Pletykázó asszonyok, sometimes translated into English as Gossipping Women, Gossip, and The Gossips, is one of the two early canons for choir by Hungarian composer György Ligeti. It was completed in 1952 and was later published as part of the collection Két kánon (Two Canons).

== Composition ==

Ligeti composed Pletykázó asszonyok in 1952, when he was studying in the Franz Liszt Academy of Music and used a text by Hungarian poet Sándor Weöres. However, it was not commonly performed and was only published in 1999 by Schott Music as a collection called Két kánon, together with Ha folyóvíz volnék (1947). These two canons were conceived and written separately, as the 1947 composition was based on slovak tunes translated into Hungarian, unlike Pletykázó asszonyok.

== Analysis ==

This short composition takes approximately one to two minutes to perform. It is a four-part canon scored for a mixed choir which should consist of sopranos, altos, tenors and basses, even though it is typically performed exclusively by women. The text used in the composition was written by Sándor Weöres, but was never published separately. It has been translated and adapted into German by Hilger Schallehn and into English by Desmond Clayton.

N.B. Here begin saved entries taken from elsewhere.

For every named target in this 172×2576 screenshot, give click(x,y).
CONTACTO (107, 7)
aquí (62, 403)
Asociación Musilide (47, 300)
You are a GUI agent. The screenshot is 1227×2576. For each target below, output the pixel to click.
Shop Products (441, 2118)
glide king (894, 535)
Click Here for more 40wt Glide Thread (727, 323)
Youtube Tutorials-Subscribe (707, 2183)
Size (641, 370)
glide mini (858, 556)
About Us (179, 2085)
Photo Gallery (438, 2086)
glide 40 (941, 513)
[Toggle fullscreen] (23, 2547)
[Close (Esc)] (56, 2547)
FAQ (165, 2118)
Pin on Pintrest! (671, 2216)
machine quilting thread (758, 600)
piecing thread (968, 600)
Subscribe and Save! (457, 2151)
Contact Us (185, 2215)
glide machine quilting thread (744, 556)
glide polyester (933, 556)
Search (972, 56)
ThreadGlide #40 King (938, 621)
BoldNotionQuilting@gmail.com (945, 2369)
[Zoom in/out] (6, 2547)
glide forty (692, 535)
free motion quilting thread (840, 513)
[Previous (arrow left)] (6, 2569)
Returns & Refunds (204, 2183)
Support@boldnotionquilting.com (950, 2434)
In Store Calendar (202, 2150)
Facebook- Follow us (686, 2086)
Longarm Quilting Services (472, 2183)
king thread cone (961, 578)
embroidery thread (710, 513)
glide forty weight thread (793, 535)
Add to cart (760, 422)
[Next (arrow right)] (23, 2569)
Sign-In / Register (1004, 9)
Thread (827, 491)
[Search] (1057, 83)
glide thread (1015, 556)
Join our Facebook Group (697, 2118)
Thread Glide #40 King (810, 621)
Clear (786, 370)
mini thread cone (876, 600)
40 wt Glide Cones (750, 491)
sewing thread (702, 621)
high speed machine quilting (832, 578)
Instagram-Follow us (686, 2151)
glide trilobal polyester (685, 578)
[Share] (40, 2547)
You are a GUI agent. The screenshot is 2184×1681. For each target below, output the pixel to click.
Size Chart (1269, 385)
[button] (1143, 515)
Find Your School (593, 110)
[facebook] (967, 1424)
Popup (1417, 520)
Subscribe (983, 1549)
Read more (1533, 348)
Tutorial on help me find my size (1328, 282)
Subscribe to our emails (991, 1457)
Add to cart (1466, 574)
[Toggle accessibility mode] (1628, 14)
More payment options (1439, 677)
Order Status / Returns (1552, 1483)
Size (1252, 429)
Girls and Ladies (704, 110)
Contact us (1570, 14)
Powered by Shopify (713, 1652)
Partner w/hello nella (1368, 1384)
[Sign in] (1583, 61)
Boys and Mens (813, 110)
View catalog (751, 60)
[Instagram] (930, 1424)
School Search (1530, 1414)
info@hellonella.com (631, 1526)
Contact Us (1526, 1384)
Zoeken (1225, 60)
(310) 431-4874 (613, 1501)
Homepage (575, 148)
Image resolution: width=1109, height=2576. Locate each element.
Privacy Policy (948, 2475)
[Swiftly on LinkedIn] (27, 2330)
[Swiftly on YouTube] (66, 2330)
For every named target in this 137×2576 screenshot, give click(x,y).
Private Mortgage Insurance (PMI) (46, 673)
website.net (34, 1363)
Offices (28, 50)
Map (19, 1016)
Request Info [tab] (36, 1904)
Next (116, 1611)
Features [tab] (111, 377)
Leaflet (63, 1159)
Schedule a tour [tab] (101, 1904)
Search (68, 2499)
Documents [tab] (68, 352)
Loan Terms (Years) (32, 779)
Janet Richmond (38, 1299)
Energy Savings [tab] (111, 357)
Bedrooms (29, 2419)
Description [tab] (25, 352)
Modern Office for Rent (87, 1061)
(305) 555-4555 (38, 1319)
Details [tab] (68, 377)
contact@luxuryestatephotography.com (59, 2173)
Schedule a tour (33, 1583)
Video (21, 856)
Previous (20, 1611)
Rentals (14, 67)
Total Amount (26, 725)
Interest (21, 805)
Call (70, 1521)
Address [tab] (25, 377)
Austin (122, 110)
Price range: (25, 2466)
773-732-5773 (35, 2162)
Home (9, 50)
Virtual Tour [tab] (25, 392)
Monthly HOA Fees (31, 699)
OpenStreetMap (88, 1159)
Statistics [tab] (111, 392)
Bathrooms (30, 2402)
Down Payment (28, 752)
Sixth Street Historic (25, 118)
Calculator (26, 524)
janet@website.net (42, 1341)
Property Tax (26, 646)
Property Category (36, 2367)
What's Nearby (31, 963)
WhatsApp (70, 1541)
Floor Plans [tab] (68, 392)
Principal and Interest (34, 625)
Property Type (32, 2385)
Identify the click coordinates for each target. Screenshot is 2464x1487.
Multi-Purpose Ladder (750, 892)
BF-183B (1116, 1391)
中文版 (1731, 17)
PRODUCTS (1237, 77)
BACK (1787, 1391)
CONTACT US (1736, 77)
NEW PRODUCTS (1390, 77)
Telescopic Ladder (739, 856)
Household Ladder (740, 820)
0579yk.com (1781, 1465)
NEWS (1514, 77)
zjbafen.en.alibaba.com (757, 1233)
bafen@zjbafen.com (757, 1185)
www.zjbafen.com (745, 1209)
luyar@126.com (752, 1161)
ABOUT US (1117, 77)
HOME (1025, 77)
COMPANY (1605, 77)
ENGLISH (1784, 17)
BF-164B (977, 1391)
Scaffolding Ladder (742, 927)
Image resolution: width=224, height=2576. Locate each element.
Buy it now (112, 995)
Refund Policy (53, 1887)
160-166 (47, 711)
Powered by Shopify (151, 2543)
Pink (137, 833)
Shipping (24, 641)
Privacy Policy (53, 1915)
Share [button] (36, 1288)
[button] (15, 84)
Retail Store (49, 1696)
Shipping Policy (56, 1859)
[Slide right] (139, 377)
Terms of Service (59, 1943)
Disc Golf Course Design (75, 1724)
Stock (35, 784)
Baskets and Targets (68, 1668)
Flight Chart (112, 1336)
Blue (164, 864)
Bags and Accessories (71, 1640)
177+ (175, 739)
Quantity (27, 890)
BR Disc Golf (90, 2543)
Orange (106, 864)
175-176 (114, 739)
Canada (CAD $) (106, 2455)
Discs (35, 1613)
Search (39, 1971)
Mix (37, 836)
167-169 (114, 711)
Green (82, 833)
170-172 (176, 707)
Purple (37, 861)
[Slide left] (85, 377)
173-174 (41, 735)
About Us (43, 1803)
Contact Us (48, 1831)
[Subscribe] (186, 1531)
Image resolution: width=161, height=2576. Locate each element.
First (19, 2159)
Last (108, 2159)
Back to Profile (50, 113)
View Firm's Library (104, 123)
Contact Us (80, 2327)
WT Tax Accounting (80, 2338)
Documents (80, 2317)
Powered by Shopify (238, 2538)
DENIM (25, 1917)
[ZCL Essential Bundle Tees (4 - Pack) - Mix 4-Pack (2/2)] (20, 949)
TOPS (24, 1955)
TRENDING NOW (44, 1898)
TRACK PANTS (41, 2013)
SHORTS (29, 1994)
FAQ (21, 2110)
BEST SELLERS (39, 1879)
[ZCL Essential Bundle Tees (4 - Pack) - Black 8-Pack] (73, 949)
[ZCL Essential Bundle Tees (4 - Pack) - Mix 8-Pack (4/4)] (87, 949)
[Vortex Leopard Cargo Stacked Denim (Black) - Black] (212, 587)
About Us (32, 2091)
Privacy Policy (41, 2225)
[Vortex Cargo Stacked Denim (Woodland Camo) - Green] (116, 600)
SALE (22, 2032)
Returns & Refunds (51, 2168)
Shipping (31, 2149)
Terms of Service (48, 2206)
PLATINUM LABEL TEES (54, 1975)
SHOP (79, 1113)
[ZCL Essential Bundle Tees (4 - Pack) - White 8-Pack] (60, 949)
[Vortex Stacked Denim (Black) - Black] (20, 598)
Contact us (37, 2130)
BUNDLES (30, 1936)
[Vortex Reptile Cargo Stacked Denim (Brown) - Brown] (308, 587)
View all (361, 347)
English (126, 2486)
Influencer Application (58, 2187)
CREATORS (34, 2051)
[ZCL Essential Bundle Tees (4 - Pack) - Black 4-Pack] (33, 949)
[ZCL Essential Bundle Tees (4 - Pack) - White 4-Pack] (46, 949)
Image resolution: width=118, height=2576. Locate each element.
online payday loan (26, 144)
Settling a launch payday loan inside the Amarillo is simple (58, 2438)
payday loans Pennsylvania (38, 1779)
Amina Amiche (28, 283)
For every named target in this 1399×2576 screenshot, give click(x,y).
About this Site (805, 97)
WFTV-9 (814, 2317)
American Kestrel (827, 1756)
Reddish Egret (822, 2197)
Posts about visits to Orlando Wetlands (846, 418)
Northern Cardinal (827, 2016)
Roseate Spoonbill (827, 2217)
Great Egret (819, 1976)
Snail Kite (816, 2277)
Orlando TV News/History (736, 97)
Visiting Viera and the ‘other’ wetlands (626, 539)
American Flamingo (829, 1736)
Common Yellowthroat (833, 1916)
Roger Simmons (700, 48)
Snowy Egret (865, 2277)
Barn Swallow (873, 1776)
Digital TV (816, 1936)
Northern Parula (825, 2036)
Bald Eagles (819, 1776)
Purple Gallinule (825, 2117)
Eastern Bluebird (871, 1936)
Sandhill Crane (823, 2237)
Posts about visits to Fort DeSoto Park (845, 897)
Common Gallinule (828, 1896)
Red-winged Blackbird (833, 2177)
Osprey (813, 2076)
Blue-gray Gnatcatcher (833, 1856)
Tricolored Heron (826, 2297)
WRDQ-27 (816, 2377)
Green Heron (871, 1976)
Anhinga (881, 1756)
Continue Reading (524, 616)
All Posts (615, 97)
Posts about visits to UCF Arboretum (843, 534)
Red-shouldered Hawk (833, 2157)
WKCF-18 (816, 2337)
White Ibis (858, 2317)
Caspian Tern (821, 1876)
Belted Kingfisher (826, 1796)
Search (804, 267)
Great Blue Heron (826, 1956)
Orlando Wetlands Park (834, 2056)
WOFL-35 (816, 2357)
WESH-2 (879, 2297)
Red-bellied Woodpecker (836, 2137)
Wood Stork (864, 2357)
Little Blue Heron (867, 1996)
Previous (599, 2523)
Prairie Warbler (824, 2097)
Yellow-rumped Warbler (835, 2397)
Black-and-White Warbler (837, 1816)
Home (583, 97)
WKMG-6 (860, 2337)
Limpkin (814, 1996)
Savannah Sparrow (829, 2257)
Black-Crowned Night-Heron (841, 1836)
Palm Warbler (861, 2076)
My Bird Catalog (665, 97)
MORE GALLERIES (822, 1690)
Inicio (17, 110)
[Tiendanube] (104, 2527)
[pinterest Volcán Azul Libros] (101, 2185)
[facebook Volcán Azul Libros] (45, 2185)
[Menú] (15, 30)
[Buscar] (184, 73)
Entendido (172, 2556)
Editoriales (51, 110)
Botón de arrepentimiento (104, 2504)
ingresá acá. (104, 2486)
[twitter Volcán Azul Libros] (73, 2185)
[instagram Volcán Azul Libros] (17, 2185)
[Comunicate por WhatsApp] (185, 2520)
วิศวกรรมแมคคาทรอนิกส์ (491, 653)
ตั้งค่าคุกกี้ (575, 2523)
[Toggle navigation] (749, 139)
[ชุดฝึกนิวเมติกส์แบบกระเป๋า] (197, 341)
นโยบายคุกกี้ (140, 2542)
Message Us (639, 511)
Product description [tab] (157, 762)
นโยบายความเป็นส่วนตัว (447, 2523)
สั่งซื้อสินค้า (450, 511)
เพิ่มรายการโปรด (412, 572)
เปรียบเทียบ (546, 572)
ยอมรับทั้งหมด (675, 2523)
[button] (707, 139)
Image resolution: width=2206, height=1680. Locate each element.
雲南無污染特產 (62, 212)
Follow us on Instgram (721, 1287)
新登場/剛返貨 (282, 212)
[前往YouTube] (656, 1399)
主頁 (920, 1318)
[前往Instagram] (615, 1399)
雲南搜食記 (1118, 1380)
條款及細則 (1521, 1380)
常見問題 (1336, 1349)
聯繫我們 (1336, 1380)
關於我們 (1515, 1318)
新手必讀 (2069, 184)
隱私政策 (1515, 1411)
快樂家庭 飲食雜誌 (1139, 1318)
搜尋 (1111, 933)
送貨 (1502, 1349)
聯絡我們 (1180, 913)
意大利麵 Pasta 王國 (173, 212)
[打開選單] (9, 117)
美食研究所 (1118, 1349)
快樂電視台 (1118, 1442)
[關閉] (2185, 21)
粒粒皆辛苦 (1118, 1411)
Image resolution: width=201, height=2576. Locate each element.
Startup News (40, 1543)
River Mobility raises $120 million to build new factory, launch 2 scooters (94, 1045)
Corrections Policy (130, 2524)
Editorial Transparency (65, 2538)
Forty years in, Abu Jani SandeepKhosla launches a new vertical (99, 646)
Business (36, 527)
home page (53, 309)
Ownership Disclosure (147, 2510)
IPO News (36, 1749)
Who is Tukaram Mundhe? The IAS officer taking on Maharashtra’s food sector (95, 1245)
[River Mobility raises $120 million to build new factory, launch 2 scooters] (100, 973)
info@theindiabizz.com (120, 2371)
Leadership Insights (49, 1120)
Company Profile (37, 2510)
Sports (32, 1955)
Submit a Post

Pletykázó asszonyok is a very rapid canon, marked Vivacissimo. The score has only one staff per system, and all four voices should start a bar away from each other, therefore creating tone clusters, a technique thoroughly used and developed by Ligeti throughout his career. It is usually performed three times, with no interruptions, the first time in unison, even though such an indication is not present in the original score.